Is LesserEvil Himalayan Pink Salt Popcorn healthy?

It's a cleaner version of a snack food, not a health food — and that distinction is the whole story. The ingredient list is genuinely short (popcorn, coconut oil, salt) with no seed oils or fake butter flavor, which is why it beats most bagged popcorn. But it's still a salty snack with only 2g of protein and 5g of saturated fat per 3 cups, so on an absolute scale it lands a C. Great as the snack you reach for instead of chips; not a food you eat for nutrition.

Why does LesserEvil Popcorn only get a C if the ingredients are so clean?
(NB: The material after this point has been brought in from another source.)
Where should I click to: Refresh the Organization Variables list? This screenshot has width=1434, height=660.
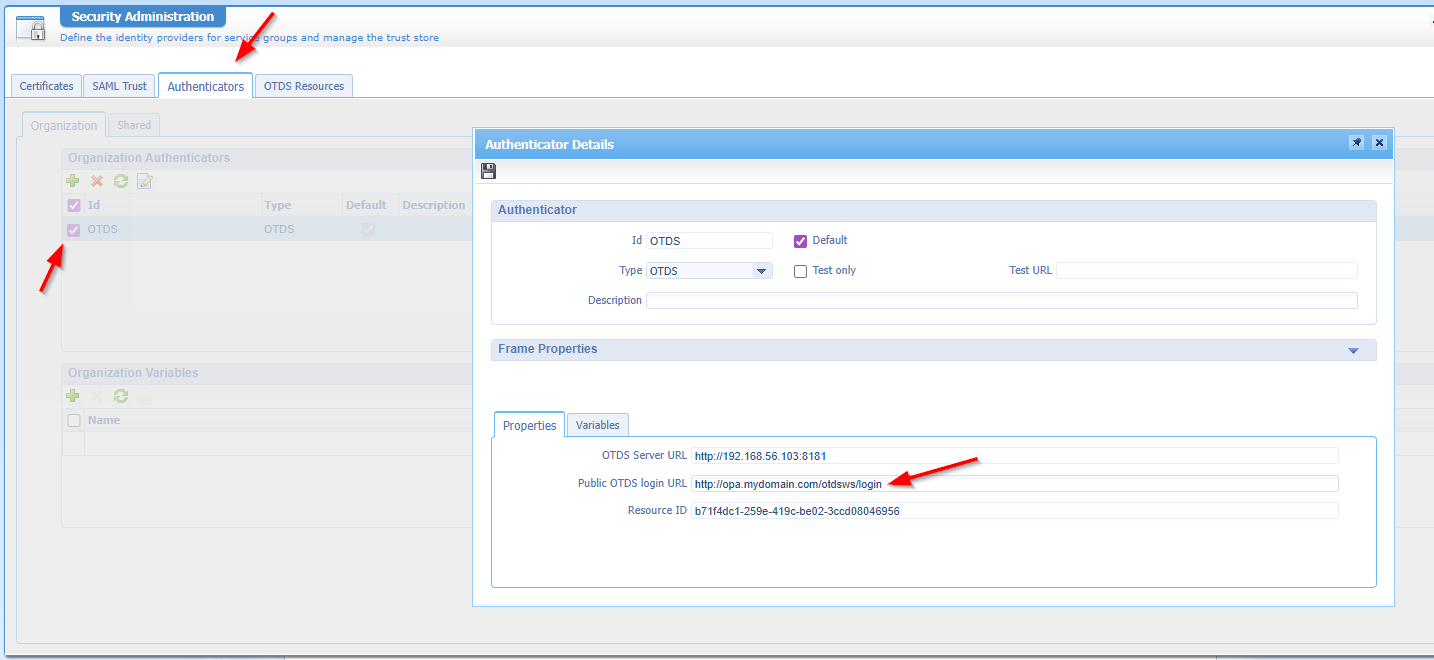(x=121, y=396)
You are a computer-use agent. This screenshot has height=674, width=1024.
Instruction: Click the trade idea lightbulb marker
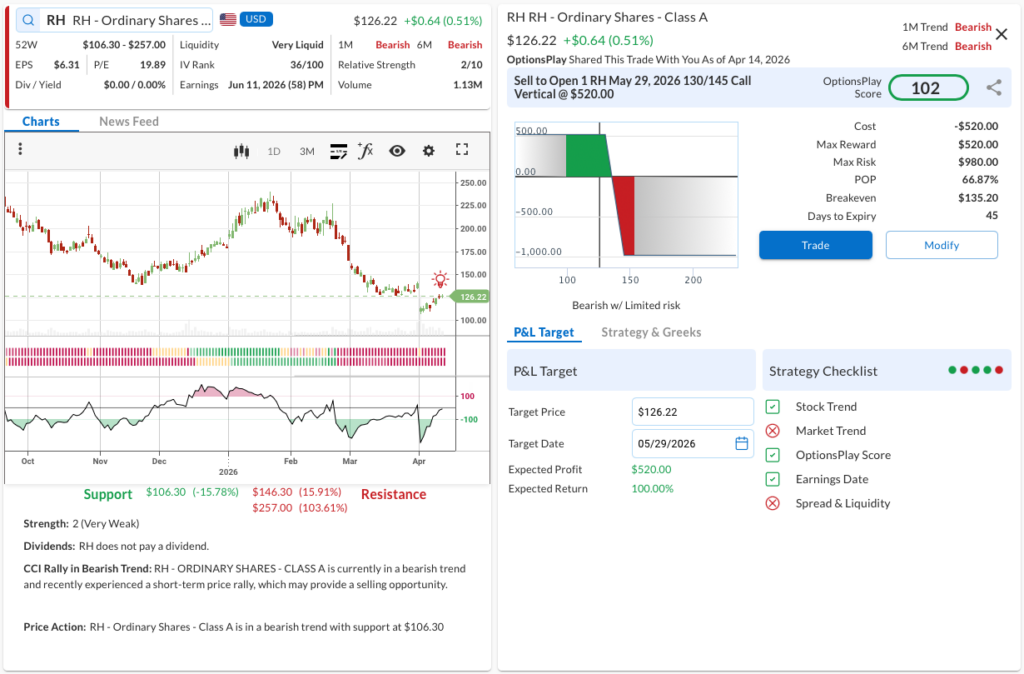pos(440,280)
Because Labelgrade scores the food, not the marketing. Ingredient quality is just one of six dimensions, and this popcorn earns a B+ there. But it carries an F on saturated fat (5g, from the coconut oil) and an F on sodium per 100g, with only 2g of protein — and those drag the weighted score down to 62. Clean sourcing earns real credit; it doesn't override what's actually in the macros.
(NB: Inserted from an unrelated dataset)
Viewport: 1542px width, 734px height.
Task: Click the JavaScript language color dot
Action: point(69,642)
Is the coconut oil why the saturated fat is so high?

Yes. Coconut oil is roughly 90% saturated fat, so even a clean, organic version of it pushes this to 5g per serving (17.9g per 100g) — high against the FDA's 20g daily limit. It's a more stable, less-processed fat than the soybean or sunflower oil in most popcorn, but 'unrefined' doesn't mean 'low in saturated fat.' If you eat the whole bag, the sat-fat adds up fast.

What counts as a serving?

28g, which the label calls 3 cups — that's 120 calories, 2g protein, 5g saturated fat, and 190mg sodium. The catch is that 3 cups of airy popcorn disappears quickly while watching something, and the 4.6 oz bag holds about 4.6 servings. Portion to the bowl, not the bag, if you're tracking sodium or saturated fat.

What should I pair it with to make it more of a meal?

On its own it's almost pure carbs and fat with little protein to keep you full. Pair a measured bowl with a protein source — a stick of string cheese, a hard-boiled egg, or a scoop of cottage cheese — and you turn a snack that spikes-and-fades into something with staying power. The popcorn brings the fiber (4g, an A+ for the category); the add-on brings the protein it's missing.

When was this data last verified?

2026-06-05, against USDA FoodData Central FDC 2599517. We re-verify top-traffic pages monthly and update within 7 days when a manufacturer reformulates.